In the initial complaint, filed in March 2021, Compass claimed that the state board conspired to impede competition between brokerages, violating the state’s Donnelly Act and the Sherman Antitrust Act. According to the complaint, REBNY and co-conspirators The Corcoran Group and Douglas Elliman LLC (both of whom are not named in the suit as defendants) selectively enforced Article II, Section 7 of the REBNY Universal Co-Brokerage Agreement Rules, deliberately blocking agents from changing brokerages.

In the complaint, Compass stated that the rule allows brokerages to trap home sellers with the firm, even if they want to follow their original agent to their new brokerage.

REBNY filed motions to dismiss the suit in March and July 2022. In the July motion, REBNY claimed that Compass could not allege antitrust claims because it had failed to define its relevant market in which competition was hindered and did not meet the standard to plead antitrust injury.

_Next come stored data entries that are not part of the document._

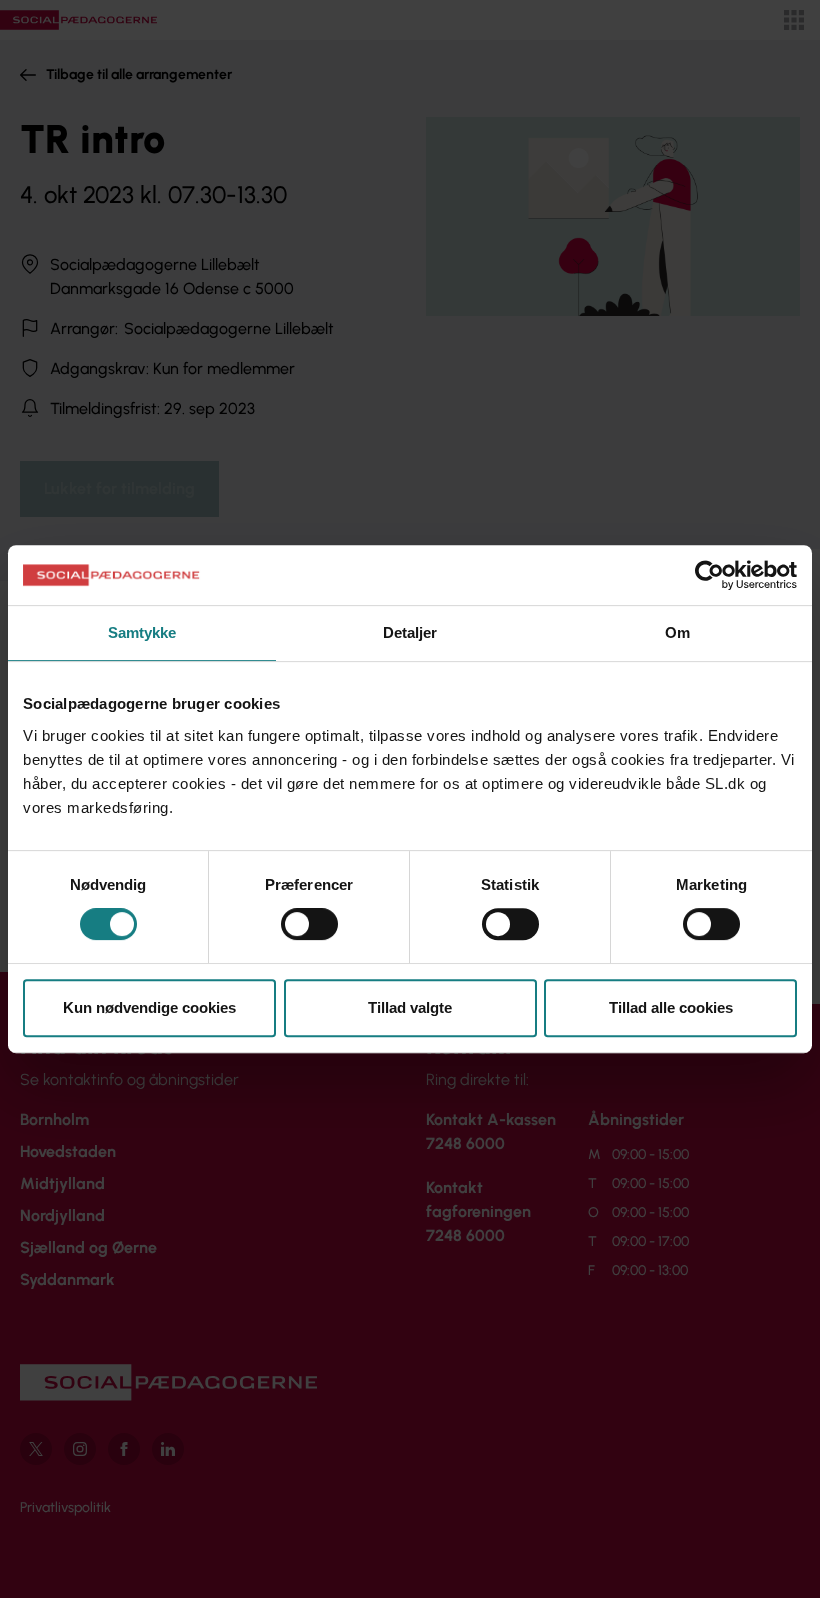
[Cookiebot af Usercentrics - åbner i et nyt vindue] (709, 575)
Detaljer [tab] (410, 632)
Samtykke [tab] (142, 632)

These claims were dismissed, as a U.S. District Court judge found that Compass’ complaint correctly alleges harm in the relevant market, which is companies that provide brokerage services.

However, a Second Circuit Court judge in the Southern District of New York granted in March REBNY’s dismissal motion against Compass’ claim of tortious interference with its business prospects.

In 2021, Compass was the No. 1 brokerage in the country by sales volume, recording $251 billion in volume, according to the 2022 RealTrends 500 Rankings. The firm famously used large commission splits and signing bonuses to entice agents to join the firm. As the housing market has cooled over the past six months, the firm has stopped these programs.

Compass did not wish to comment on the lawsuit and requests for comment from REBNY had not been returned at the time of publication.